Of course, in Argand's time, the use of negative numbers was already well established; that of "even roots of negative quantities" remained controversial. Could the same idea which made negative numbers acceptable -- introducing direction -- work for this case as well? The square root of minus one is only "regarded imaginary, because we cannot assign it a place in the scale of positive and negative quantities," but perhaps this scale can be expanded to include some new, "third" direction. (For Argand, right and left were two directions.) The obvious choice: a direction perpendicular to both right and left.

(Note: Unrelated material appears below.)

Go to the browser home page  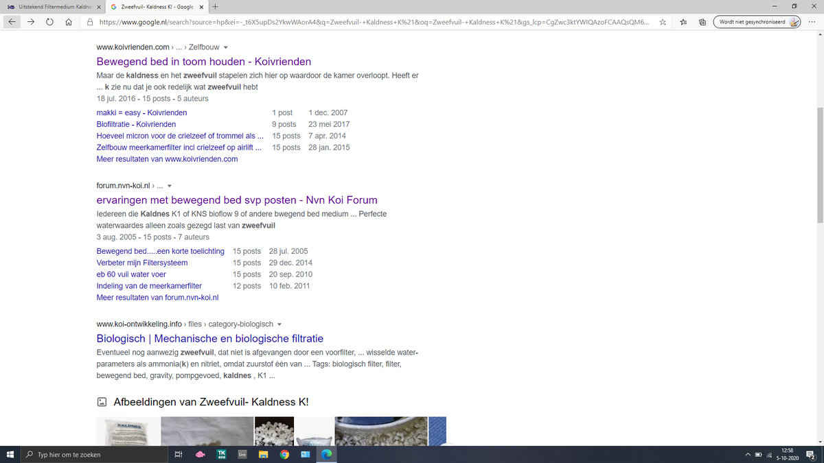pos(69,22)
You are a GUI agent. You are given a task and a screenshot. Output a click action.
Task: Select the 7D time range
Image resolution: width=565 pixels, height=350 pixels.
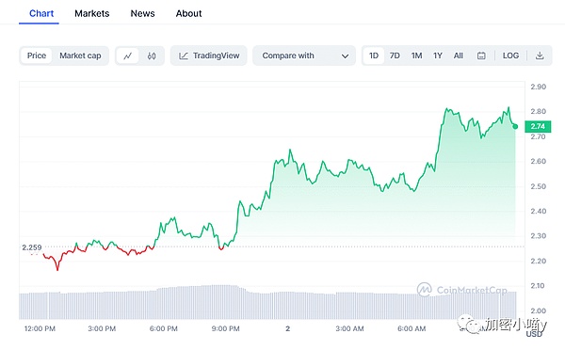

Descartes' right-angled axes were familiar to all mathematicians in 1806; it is surprising that Argand makes no explicit reference to them. Instead, he inscribes circles like an ancient Greek, and constructs his perpendiculars within them. However, he makes an observation the Greeks did not: any radius drawn in the plane has an unique direction-angle as well as a magnitude, and thus must be distinguished from a mere directionless line-segment. Moreover, the geometrical relations obeyed by such a radius do not depend upon its extending from a particular origin, but are true of all similarly-directed segments with the same magnitude. Thus Argand introduces vectors, which Hamilton would independently rediscover (and name) a few years later.
The component of a vector parallel to the abcissa has a real magnitude; so does the perpendicular component. Argand associates this second real component with an imaginary number, although "these lines are quantities quite as real as the positive unit ; they are derived from it by the association of the idea of direction with that of magnitude, and are in this respect like the negative line, which has no imaginary signification. The terms real and imaginary do not therefore accord with the above exposition. It is needless to remark that the expressions impossible and absurd, sometimes met with, are still less appropriate. The use of these terms in the exact sciences in any other sense than that of not true is perhaps surprising."
So far, nothing too unexpected for the reader from a later era -- then Argand begins proposing new, less pejorative terminology: instead of "real", say "prime order", and instead of "imaginary", say "medial order". The complex objects containing both should be called "intermedials". More startlingly, he notes that the symbols + and − contain only straight lines, and introduces two new symbols corresponding to the modern i and − i, respectively ⊂ and ⊄. Actually, these are not the exact symbols he uses, which I cannot represent in ASCII, but they have the right typographical properties: the symbol corresponding to i contains a curved line, and that corresponding to − i one curved and one straight.
"Let every straight line, horizontal or vertical, in the signs to be
multiplied, have a value 2, and every curved one a value 1 ; we shall have
for the four signs the following values:
Although Argand does not
use the term "operator", it is clear that such is the nature of each of his four "signs",
and he uses them in the same way that we use "−" to
represent both "subtraction" and "multiplication by negative one".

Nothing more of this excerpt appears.